| GOAL OF THE EXERCISE |
Rewrite the listing below, replacing every "Sunsynk" with "Deye" and leaving everything else as it is.

▶

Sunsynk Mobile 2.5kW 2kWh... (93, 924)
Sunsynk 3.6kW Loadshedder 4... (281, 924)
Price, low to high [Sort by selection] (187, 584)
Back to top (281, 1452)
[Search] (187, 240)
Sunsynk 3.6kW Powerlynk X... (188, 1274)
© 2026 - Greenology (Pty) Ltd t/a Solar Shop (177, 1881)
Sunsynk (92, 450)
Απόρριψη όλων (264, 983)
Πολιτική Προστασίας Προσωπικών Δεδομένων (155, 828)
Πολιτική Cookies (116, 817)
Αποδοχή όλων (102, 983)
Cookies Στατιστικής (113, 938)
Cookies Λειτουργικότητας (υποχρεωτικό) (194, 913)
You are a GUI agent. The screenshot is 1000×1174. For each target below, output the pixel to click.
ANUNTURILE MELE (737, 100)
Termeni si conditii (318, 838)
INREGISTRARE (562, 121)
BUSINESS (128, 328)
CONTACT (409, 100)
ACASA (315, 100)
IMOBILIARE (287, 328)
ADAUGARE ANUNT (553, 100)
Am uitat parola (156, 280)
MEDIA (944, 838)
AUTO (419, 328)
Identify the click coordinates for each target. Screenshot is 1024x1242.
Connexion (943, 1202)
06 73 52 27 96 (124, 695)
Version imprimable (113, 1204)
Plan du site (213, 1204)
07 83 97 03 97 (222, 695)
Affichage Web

◀

| WRITTEN REPLY |
Deye Mobile 2.5kW 2kWh... (93, 924)
Deye 3.6kW Loadshedder 4... (281, 924)
Price, low to high [Sort by selection] (187, 584)
Back to top (281, 1452)
[Search] (187, 240)
Deye 3.6kW Powerlynk X... (188, 1274)
© 2026 - Greenology (Pty) Ltd t/a Solar Shop (177, 1881)
Deye (92, 450)
Απόρριψη όλων (264, 983)
Πολιτική Προστασίας Προσωπικών Δεδομένων (155, 828)
Πολιτική Cookies (116, 817)
Αποδοχή όλων (102, 983)
Cookies Στατιστικής (113, 938)
Cookies Λειτουργικότητας (υποχρεωτικό) (194, 913)
You are a GUI agent. The screenshot is 1000×1174. For each target below, output the pixel to click.
ANUNTURILE MELE (737, 100)
Termeni si conditii (318, 838)
INREGISTRARE (562, 121)
BUSINESS (128, 328)
CONTACT (409, 100)
ACASA (315, 100)
IMOBILIARE (287, 328)
ADAUGARE ANUNT (553, 100)
Am uitat parola (156, 280)
MEDIA (944, 838)
AUTO (419, 328)
Identify the click coordinates for each target. Screenshot is 1024x1242.
Connexion (943, 1202)
06 73 52 27 96 (124, 695)
Version imprimable (113, 1204)
Plan du site (213, 1204)
07 83 97 03 97 (222, 695)
Affichage Web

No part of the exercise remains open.